Liverpool tidak mengejar Rencana B setelah melewatkan Zubimendi karena mereka merasa tidak ada alternatif yang cocok dengan profil serupa yang tersedia di pasar. Ini adalah keputusan yang berani dalam situasi yang menuntut adanya transfer, namun hal ini dipicu oleh keyakinan Slot bahwa pilihan terbaik pada saat itu adalah menaruh kepercayaannya pada Gravenberch.

Mantan bos Feyenoord itu telah menyaksikannya bersinar dalam peran lini tengah untuk Ajax saat masih remaja dan yakin bahwa dengan dukungan dan bimbingan yang tepat ia dapat mewujudkannya di sana. Ini membantu bahwa Slot menginginkan pemain nomor 6 yang bisa bermain bola daripada tipe perusak seperti Fabinho, karena itu cocok dengan keahlian Gravenberch.

Dalam waktu beberapa bulan, dia telah berubah dari pinggiran menjadi jantung era baru. Dia semakin bertumbuh dengan setiap penampilan yang menawan.

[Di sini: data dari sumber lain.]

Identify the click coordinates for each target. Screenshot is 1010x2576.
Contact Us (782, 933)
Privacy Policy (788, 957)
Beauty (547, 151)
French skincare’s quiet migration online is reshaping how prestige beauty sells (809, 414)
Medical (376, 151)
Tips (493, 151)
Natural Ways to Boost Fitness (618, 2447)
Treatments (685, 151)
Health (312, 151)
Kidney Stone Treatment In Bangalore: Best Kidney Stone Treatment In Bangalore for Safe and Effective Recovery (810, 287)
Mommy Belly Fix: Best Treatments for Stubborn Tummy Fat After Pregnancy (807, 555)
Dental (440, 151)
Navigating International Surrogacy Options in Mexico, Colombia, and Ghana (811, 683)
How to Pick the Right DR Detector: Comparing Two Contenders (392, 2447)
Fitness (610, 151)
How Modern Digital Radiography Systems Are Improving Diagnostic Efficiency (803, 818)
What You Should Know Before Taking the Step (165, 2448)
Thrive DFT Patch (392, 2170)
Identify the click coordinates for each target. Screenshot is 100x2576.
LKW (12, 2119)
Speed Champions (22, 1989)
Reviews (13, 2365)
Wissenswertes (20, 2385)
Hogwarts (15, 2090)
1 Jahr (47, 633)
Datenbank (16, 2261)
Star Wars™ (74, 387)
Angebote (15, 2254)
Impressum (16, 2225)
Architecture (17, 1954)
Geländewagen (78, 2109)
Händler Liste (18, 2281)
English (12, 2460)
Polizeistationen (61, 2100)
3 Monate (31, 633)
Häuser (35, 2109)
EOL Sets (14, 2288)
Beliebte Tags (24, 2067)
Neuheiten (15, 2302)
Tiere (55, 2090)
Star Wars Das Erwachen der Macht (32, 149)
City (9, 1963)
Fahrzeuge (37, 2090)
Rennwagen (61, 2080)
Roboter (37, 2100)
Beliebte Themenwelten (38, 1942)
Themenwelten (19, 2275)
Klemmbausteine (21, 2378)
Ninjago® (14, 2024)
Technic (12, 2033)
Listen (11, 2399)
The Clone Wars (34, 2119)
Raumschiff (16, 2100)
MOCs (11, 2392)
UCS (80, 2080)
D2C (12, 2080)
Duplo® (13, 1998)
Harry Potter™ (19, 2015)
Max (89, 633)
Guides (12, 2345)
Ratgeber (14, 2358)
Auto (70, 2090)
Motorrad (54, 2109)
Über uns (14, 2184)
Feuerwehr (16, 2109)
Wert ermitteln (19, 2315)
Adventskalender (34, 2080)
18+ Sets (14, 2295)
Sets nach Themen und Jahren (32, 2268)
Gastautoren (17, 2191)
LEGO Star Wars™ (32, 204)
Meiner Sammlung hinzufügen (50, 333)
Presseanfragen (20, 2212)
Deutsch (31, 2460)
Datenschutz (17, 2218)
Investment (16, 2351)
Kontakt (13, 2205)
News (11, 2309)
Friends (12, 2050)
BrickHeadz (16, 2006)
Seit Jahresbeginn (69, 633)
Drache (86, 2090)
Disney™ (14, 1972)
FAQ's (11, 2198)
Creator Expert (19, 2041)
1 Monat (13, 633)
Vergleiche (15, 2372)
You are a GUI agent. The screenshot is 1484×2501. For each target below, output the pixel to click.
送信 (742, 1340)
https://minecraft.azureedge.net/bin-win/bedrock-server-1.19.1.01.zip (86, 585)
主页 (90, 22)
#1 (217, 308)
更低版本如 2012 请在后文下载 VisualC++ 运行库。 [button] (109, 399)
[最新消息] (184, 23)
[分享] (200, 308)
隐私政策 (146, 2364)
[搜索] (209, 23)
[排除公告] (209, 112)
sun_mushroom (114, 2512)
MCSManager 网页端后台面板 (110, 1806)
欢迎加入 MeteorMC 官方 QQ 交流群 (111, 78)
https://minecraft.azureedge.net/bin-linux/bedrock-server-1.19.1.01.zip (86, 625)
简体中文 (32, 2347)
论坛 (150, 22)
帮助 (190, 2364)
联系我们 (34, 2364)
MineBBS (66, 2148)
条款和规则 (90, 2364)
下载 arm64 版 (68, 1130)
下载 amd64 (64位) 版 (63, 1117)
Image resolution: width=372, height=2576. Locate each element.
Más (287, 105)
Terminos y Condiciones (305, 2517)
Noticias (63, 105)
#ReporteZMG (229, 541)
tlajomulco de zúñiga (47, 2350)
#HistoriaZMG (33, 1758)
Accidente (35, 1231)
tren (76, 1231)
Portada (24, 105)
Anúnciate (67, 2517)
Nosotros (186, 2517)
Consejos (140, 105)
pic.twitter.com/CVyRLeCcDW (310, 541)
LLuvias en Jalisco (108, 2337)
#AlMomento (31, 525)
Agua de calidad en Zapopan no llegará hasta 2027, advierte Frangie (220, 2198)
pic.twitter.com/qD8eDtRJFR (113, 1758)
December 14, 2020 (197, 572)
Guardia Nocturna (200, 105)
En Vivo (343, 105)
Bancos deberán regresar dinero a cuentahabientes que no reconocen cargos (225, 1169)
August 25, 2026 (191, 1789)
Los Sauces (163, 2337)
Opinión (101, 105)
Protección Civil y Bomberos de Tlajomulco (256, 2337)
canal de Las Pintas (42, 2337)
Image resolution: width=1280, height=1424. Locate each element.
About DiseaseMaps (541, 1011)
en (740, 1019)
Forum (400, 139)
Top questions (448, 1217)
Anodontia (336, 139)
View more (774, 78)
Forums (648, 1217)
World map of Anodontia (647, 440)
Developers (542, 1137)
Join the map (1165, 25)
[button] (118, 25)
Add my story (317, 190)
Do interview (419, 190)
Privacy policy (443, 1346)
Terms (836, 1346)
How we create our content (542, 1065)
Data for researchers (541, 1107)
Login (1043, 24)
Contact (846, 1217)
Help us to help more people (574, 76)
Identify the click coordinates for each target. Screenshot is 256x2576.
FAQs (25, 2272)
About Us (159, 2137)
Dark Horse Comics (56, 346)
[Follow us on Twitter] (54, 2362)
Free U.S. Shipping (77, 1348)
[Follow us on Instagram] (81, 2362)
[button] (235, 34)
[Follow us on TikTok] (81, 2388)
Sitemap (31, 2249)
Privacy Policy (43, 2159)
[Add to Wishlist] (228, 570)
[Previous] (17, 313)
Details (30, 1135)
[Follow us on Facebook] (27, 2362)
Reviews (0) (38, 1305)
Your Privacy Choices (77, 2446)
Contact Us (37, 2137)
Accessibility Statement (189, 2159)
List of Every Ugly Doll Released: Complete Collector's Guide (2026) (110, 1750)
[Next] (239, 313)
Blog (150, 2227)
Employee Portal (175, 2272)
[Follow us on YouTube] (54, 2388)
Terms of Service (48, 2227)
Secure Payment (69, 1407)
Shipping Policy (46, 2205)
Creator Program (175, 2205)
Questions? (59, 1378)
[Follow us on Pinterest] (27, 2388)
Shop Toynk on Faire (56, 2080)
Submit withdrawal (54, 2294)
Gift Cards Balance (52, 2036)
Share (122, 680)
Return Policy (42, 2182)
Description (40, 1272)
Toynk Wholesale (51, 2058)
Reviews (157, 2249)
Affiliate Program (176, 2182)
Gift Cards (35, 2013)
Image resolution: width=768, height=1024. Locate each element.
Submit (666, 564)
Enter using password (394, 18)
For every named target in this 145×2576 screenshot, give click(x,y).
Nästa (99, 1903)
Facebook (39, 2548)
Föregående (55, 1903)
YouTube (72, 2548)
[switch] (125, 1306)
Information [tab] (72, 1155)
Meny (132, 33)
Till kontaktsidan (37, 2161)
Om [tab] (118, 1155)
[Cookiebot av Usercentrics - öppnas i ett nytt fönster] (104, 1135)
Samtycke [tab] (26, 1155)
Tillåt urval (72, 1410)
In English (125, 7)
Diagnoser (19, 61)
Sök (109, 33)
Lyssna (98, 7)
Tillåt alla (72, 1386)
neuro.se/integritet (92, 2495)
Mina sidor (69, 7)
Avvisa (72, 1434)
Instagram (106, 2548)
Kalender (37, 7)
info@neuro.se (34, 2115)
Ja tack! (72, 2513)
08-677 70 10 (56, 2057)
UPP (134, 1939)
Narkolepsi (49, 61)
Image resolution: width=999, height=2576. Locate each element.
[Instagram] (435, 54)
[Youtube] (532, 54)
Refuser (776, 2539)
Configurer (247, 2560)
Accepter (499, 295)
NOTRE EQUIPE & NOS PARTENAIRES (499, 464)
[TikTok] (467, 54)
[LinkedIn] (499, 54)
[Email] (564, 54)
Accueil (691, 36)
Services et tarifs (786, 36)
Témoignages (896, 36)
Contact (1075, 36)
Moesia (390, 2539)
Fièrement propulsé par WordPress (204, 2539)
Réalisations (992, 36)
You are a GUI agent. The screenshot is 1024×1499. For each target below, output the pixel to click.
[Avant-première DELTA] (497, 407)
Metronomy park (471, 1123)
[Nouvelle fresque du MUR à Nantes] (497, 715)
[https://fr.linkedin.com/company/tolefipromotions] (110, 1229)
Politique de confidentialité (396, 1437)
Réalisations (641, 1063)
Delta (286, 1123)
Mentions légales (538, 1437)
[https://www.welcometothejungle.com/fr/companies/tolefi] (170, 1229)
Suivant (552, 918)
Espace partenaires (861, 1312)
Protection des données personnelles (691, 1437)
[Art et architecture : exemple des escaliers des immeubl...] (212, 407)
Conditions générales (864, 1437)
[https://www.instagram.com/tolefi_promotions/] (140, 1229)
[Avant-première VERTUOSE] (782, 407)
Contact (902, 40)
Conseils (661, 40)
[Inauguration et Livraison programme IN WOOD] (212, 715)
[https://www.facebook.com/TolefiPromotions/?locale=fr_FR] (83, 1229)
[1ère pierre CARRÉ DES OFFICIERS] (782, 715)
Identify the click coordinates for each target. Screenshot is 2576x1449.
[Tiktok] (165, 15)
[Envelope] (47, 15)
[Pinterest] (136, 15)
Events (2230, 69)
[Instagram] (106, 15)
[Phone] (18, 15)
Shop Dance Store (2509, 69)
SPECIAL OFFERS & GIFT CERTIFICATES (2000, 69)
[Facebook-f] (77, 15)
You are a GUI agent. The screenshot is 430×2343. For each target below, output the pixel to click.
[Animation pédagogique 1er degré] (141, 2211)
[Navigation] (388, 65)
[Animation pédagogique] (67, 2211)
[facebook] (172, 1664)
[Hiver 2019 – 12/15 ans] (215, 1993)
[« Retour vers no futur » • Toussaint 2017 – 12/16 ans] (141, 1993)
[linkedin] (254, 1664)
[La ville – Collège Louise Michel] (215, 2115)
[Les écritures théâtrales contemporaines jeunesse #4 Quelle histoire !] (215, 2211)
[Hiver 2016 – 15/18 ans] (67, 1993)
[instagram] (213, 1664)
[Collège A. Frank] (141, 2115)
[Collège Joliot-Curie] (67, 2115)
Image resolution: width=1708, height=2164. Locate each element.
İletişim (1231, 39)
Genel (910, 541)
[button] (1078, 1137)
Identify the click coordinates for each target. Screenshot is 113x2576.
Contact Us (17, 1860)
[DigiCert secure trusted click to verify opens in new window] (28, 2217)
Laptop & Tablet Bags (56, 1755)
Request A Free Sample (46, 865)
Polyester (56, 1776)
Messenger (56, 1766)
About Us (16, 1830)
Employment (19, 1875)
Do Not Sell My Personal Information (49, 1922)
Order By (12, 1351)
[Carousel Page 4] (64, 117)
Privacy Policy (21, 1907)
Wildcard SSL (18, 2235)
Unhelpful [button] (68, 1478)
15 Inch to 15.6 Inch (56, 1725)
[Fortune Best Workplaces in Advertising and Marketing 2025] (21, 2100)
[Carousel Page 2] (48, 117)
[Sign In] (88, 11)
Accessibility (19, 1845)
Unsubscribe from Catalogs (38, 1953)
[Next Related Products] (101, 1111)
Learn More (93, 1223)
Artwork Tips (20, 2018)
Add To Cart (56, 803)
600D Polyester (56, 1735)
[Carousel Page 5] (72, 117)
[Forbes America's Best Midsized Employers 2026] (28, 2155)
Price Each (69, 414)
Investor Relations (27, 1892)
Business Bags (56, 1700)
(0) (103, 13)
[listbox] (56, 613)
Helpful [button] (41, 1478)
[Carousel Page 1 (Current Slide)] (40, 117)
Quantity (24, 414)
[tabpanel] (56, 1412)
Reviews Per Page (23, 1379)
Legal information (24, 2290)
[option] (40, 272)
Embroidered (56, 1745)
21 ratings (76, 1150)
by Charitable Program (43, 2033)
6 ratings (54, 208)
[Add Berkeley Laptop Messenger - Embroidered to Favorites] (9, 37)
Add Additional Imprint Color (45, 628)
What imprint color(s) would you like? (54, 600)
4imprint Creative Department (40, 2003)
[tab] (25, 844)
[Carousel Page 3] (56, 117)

Potensi telah terpenuhi dan keseimbangan di lini tengah bekerja dengan baik, dengan kehadiran Mac Allister di sampingnya, sementara Szoboszlai, yang sudah jauh lebih baik saat melawan Bologna, diberi izin untuk terus maju.

Nama Gravenberch dinyanyikan lebih keras oleh The Kop setiap minggunya mengikuti irama yang pernah dimiliki rekan senegaranya asal Belanda Georginio Wijnaldum. Dia juga rajin tetapi memiliki bakat tambahan.

Tantangannya adalah ujian yang lebih berat menanti di depan, dengan pertandingan melawan Chelsea dan Arsenal yang akan digelar akhir bulan ini. Namun sejauh ini Gravenberch telah menemukan jawaban atas segala sesuatu yang dilontarkannya. Pada formulir saat ini, Anda tidak akan menukarnya dengan siapa pun.